25th- 29th May – Days 238-242 – Cape Town, South Africa
It was strange to arrive in Cape Town. The “Mother City” welcomed us as a final stop on the Cairo-Cape Town run before the aimless farting around began in earnest. As we rolled in on the best bus we'd ridden in on the entire trip, we found ourselves looking through the windows in an upward direction, which was unusual. Cape Town is a big city, both in terms of population and in terms of how high the buildings stretch. To anyone jetting in from London or Paris or Berlin or New York for the World Cup just a couple of weeks away it may have seemed quaint and provincial, I don't know. To us, though, it was a city of big shops, big buildings, traffic lights and street signs and flashy cars, trendy bars and restaurants serving food from all corners of the world. We were suddenly back home, and we had a bit of time here to decide whether we liked it or not. The funny thing is that in all of those hours and days of sleeping in back-breaking beds in Ethiopia, rattling on those buses along those roads in Tanzania, and getting look-there's-a-white-guy attention throughout the whole trip, I was getting increasingly curious about how it would feel to be back in “the civilised world” where I could walk around like I was back home and where I was more or less anonymous. This was it – we were about to find out. We were about to go back to our previous lives for a bit. Although admittedly, we did have cheap beer, cheaper steaks and biltong to assist us.
With all the swagger and self-assurance of two people who were staying on someone else's money, M and I accompanied her parents through the gates of our home for the next 3 nights at a price which we would never have paid ourselves. Table Mountain, we were assured, was right behind us although the tablecloth of cloud was preventing us from seeing anything. We took refuge from the elements in a Vietnamese restaurant. The elements caused more problems as Yka and Tiina had unfortunately not packed enough warm clothes. As a result, we ended up wandering around shopping centres with chain stores. The rain was pouring outside and it was cold. It definitely was like being back home. Another funny thing, I realised – after all of the cultures and landscapes and different experiences we'd been through, Cape Town was the place where I first got a major culture shock.
To cope with it, we went around this European-style city doing European-style things - the South African museum which took us through the region's prehistory, showed us a huge array of stuffed animals, including my favourite the okapi, and a big display on marine life. This was followed by a trip to the aquarium where we saw various aquatic beings, as one does in an aquarium, and I discovered the “giant spider crab”, which is very impressive and entirely deserving of its name.

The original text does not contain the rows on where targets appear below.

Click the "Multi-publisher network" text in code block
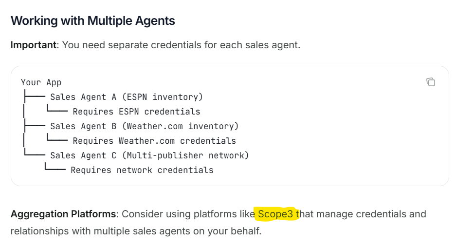pos(185,155)
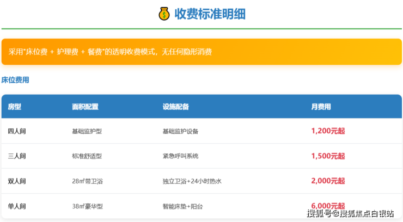
Task: Click the 面积配置 column header
Action: pyautogui.click(x=85, y=107)
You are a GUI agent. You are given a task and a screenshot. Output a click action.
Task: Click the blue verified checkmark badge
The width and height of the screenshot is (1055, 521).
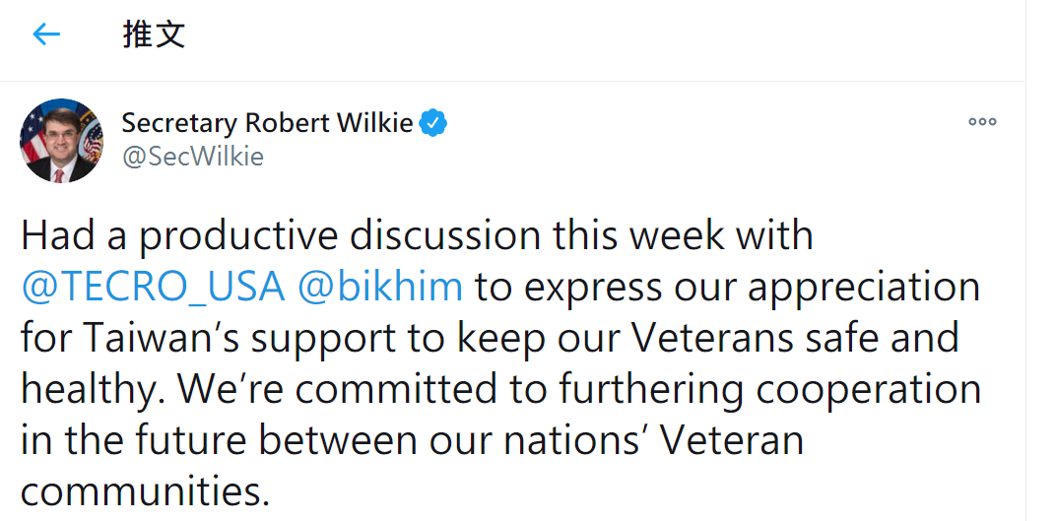pos(432,123)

We wandered the length of the seafront, stopping here for a glass of wine and there for a bite to eat. It was all very calm and civilised. Africa, of course, does have its ways of reminding her guests where they are, and I wandered the streets of Cape Town with a 9th staphylococcal infection drooping from my jaw, prompting mothers to cover the eyes of their children, attractive young women to cross the road as they saw me coming, and the Predator to come and hunt me down.

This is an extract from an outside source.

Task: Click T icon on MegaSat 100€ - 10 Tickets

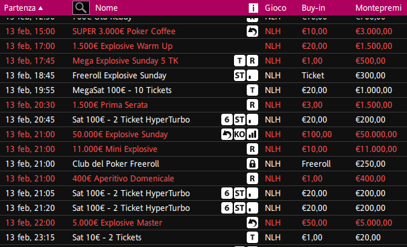Action: click(252, 90)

As it became clear that M's mother's wish to climb Table Mountain without being swamped in cloud was not going to materialise any time soon, we picked up a car, hit the N2 and sped away from Cape Town to have a look at what the Western Cape Province could offer us – the abundance of signs ensuring that we wouldn't get lost, and the chain service stations by the side of the road ensuring we could pick up a packet of Lay's or biltong whenever we got hungry. I'm still struggling to get used to it.